Officials are hoping the rift has been healed between Oak Park Unified School District and Rancho Simi Recreation and Park District regarding changes to a longtime childcare program at the Oak Park schools.
Oak Park’s decision earlier this year to take control of the AM/PM program away from Rancho Simi put the two jurisdictions at odds—and future funding for both communities in flux.
For more than 35 years Rancho
Simi has run the park programs in Oak Park—including the AM/PM club—and has used revenues for maintenance and operational costs in both communities. Construction of a new Mae Boyar Community Center was even being planned. But the school district’s takeover of the AM/PM Club created a financial pinch that resulted in cuts to services in both Simi Valley and Oak Park, and will delay construction of the new Mae Boyar building in Oak Park.

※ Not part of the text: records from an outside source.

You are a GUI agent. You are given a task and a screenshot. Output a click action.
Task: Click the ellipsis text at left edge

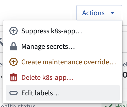2,75
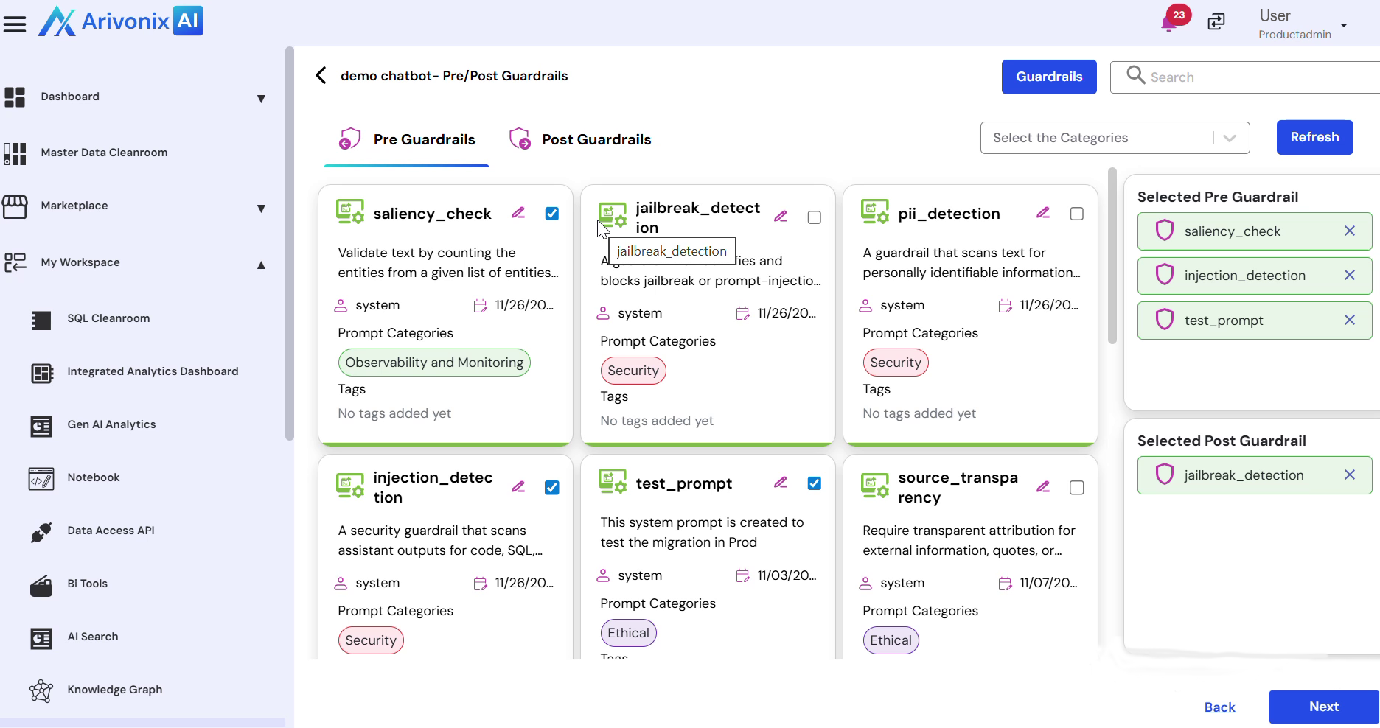The height and width of the screenshot is (728, 1380).
Task: Open the hamburger navigation menu
Action: 15,24
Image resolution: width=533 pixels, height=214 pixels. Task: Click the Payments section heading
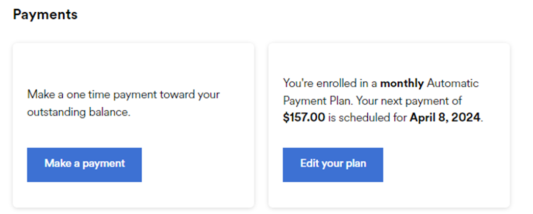click(x=45, y=15)
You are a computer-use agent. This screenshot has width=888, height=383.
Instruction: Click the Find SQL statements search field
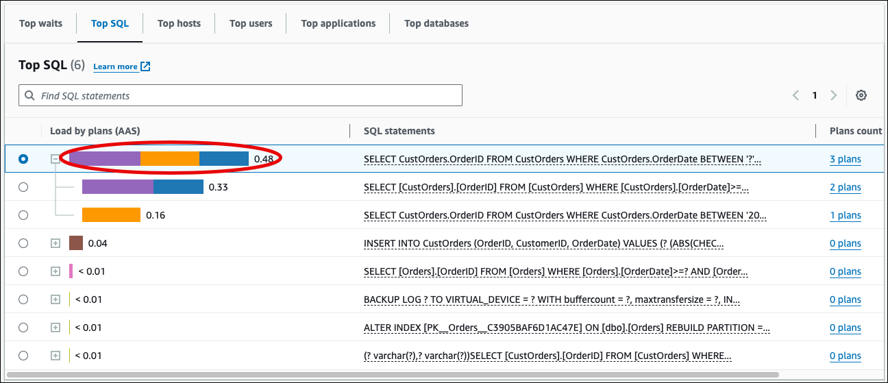(247, 96)
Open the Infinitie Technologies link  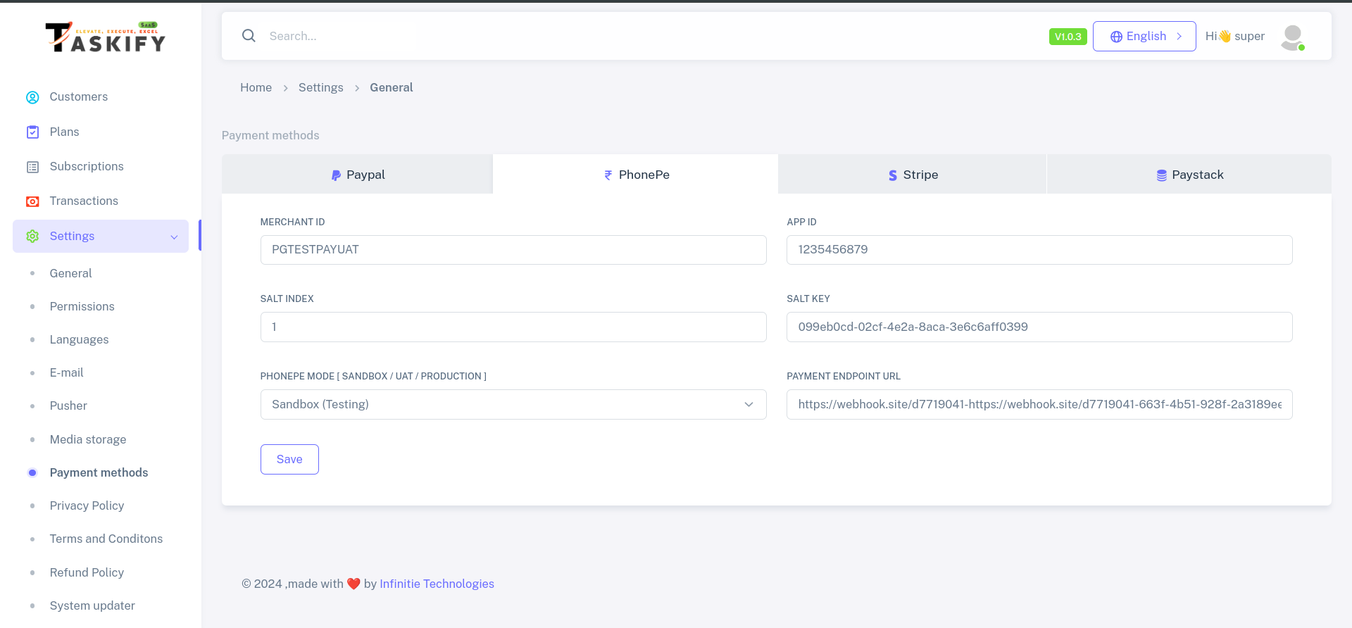437,584
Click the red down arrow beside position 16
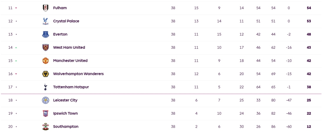 click(16, 74)
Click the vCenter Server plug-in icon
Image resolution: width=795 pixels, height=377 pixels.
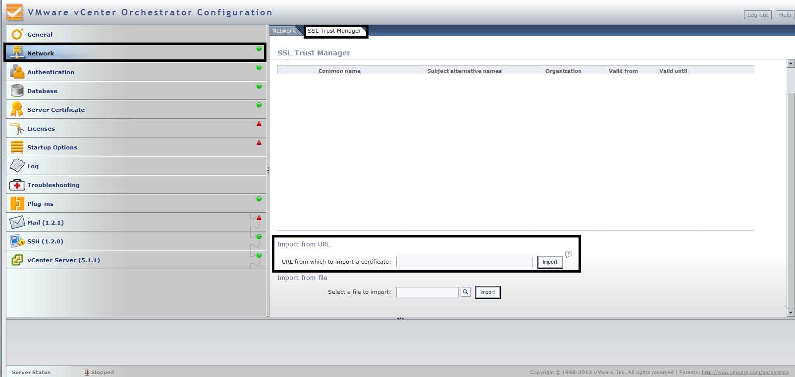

Rancho Simi relied on the $1.3 million in annual revenue from the Oak Park daycare to maintain operations in both communities, and when the Simi Valley agency announced budget cuts in response to the Oak Park withdrawal, confusion arose as to how the revenue from Oak Park programs had been spent in the first place.
Some in Oak Park said their community wasn’t getting its fair share of the $3.4 million in fees and taxes that Oak Park generates as a whole—and that some of the Oak Park revenue was being used to benefit Simi Valley. Rancho Simi officials said at a May 3 meeting that both communities, not just Oak Park, will have to bear the brunt of the AM/PM revenue loss.
“If we hadn’t taken money out of Simi Valley and took (all the cuts) out of Oak Park, what would they do?” Rancho Simi vice chair Elaine Freeman said.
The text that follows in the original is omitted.